Did I mention there was a sing-along? There was a sing-along. Jeff asked the crowd to sing Jesus, Etc. for him. Thanks to the grandeur of the hall, we didn't sound very good, but it was fun nonetheless.
So now the Good: Sound was amazing. Nels and Pat were running a clinic on musicianship. During the encore version of Hoodoo, the two went on a guitar-dual; Nels won handedly, but Pat put up a valiant effort (Jeff rolled his eyes.) The witty repartee from Tweedy and the audience. The sheer breadth of the song selection. The energy in the venue. The harmonies on... well everything but California Stars especially. I started to write out setlist highlights, but I was listing every other song, so just look at the setlist (pictured above. This is an actual page from the stage that a nice lady let us take a picture of - thanks lady!)
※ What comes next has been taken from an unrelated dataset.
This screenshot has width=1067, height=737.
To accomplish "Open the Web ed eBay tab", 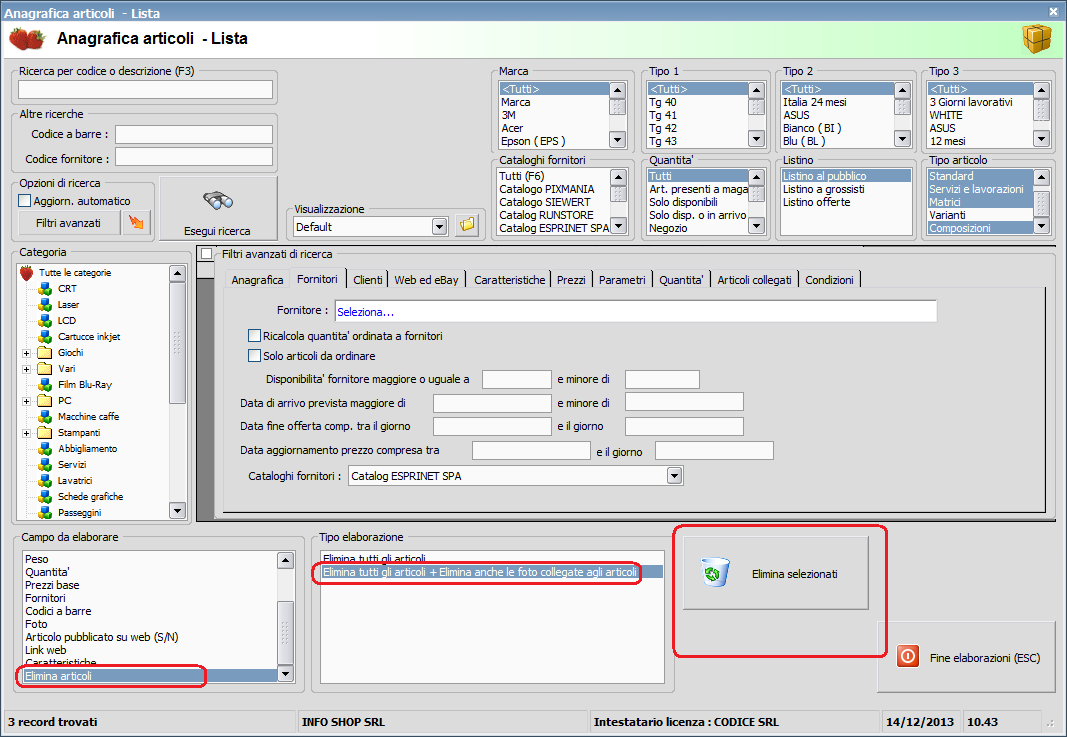I will coord(426,280).
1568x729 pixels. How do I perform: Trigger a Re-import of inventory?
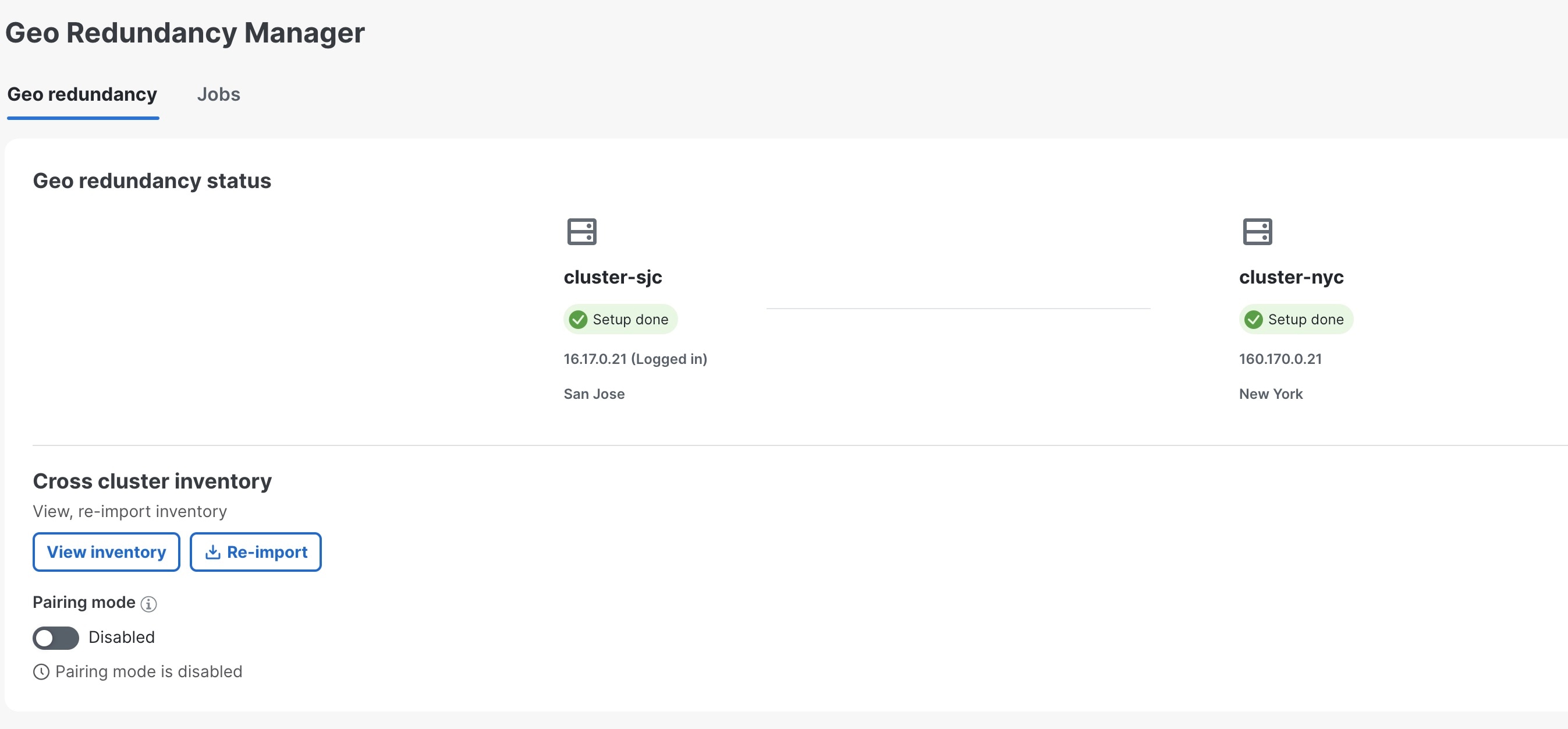pos(255,552)
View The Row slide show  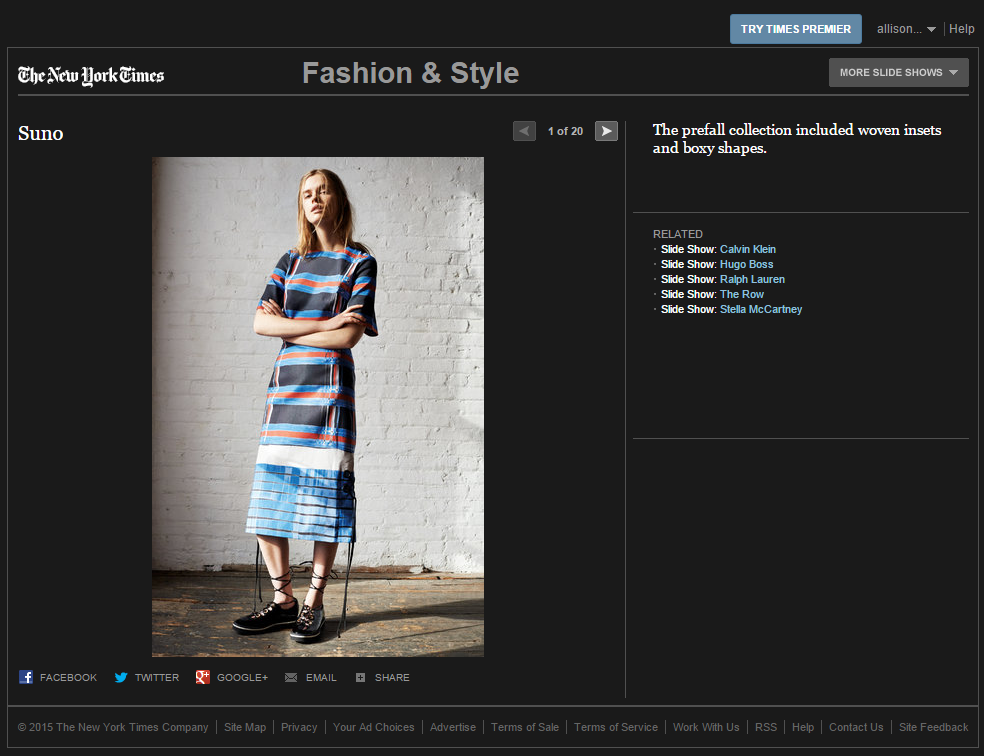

The Bad: No pictures - not sure if this is a Wilco requirement or a Strathmore one, but it was very disappointing. I got busted before the band even came out (see my poor iphone pic below),
so I gave up trying to capture my own photos early. ClickTrack has a few posted, so you can get a feel for the atmosphere on their site. There was also one curmudgeonly old man sitting behind us yelling at everyone to sit down. Sorry fella, you're at a rock show. You're lucky people sat for the acoustic set. Finally, my location made the sound a little wonky, as we could hear both the PA mix as well as the actual amps themselves. I could have used about twice as much Nels where we were. And that's it - three minor, minuscule, immaterial details.
In case you haven't been able to decipher my gibberish, this show blew away my already lofty expectations. A three-hour, 37-song, nonstop rock show will do it every time. Wilco, [we] love ya baby.